I'm a friendly person. I often chat about the weather with people on the train, smile and nod at people I see often, etc.

But I don't acknowledge any commentary on my appearance by strangers. Really, I've lived in enough cities that even the most gallant comments along the lines of, "Don't you lovely today?", if you respond nicely, can easily be followed up with "Can I sit on your face?" (True story!)

I don't care if some dude has his feelings hurt. He should know better. We're commuting together. It's not a date.

MarshaBrady · 16/05/2014 20:27

I think if it's nice and positive from man or woman and not leering (from a guy) then it's nice isn't it? Depends, it has to not interrupt me too much. ie calling over when I'm fine in my own zen mind.

Montegomongoose · 16/05/2014 20:28

Personal remarks, my DGM used to say, are odious.

MarshaBrady · 16/05/2014 20:29

I think it depends on situation and wording. Can you repeat?

MrsAtticus · 16/05/2014 20:30

I think it can be fine when genuine and spontaneous, and positive of course, but I would feel uncomfortable if it was from a man. A teenage girl once peered into my face and said 'ooh you're really pretty', it made my day and I still remember it now! (don't get that many compliments so tend to hang on to them Blush
Can't think there is any good reason to comment negatively on someones appearance, that's just cruel.

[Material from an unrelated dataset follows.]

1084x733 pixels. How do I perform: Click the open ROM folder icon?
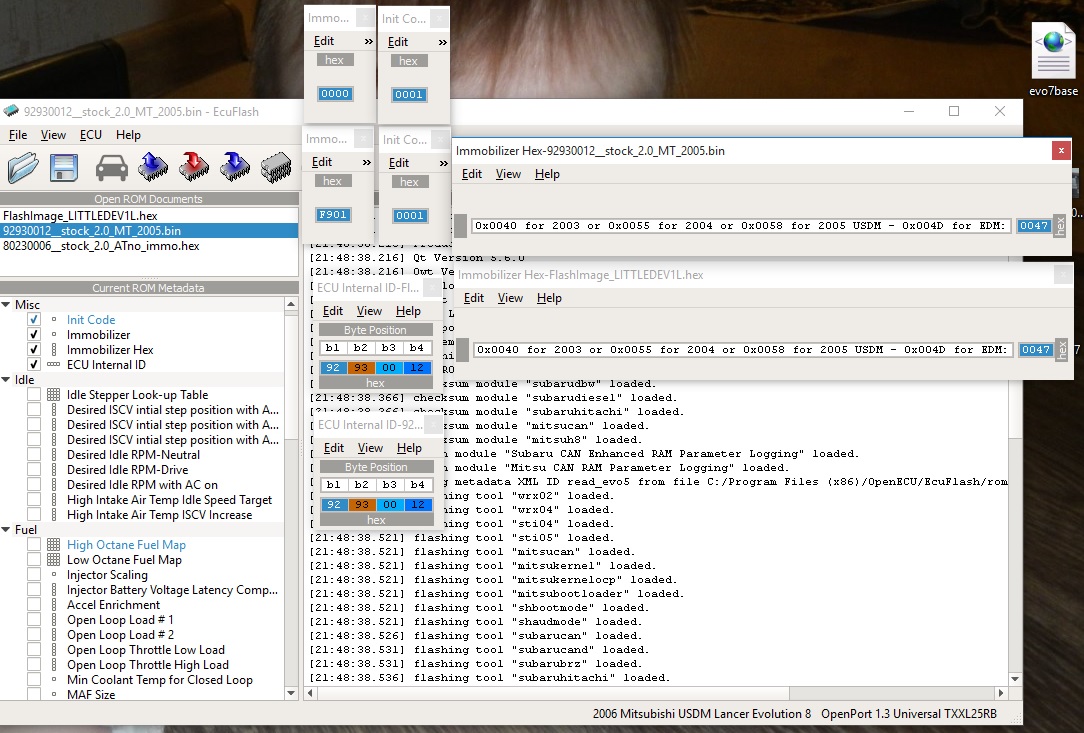click(x=23, y=167)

ChampagneTastes · 16/05/2014 20:30

First comment: I was walking down a narrow street that is only occasionally used by cars so pedestrians walk down the centre. I was pushing my son in his buggy when I realised that there was a car behind me waiting patiently for me to get out of the way. I moved over and the man in the car wound down his window and said "thank you", brief pause: "I was rather enjoying the view though".

Second comment: pushing a trolley around in Sainsburys. A man approaches me and says "I'm sorry, I don't mean to be rude but it's so nice to see a woman dressing nicely. So many women . I'm sorry, I didn't mean to be rude. Sorry."

Agent Zigzag I'm overweight but otherwise nothing distinguishing about me. On the first occasion I was wearing jeans and a jacket. On the second I was wearing a dress and jacket.

OP posts:
KittyandTeal · 16/05/2014 20:31

I've had a 'I love your tattoo, it's so pretty' comment from strangers before. I think that's ok because I see it as a comment similar to 'I like your dress'.

A comment about a pretty face etc from a stranger is a bit odd though

evelynj · 16/05/2014 20:31

The only thing I'd be tempted to say to a stranger would be 'I love your jumper-do you mind me asking where you got it?' Or the like & Im not even sure if that's appropriate so I usually don't bother

C'mon, do tell......

matildasquared · 16/05/2014 20:35

No, I disagree Marsha. Really, if I'm out in public and some strange guy says, "Wow, you're beautiful" (just thinking of something apparantly innocuous) it's weird. Even if it turned into a conversation/relationship, it would have started with this premise of, "I'm the dude I get to pass judgement on you."

Dude, if you want to talk to me, smile and say hello, ask me about the book I'm reading, compliment my umbrella.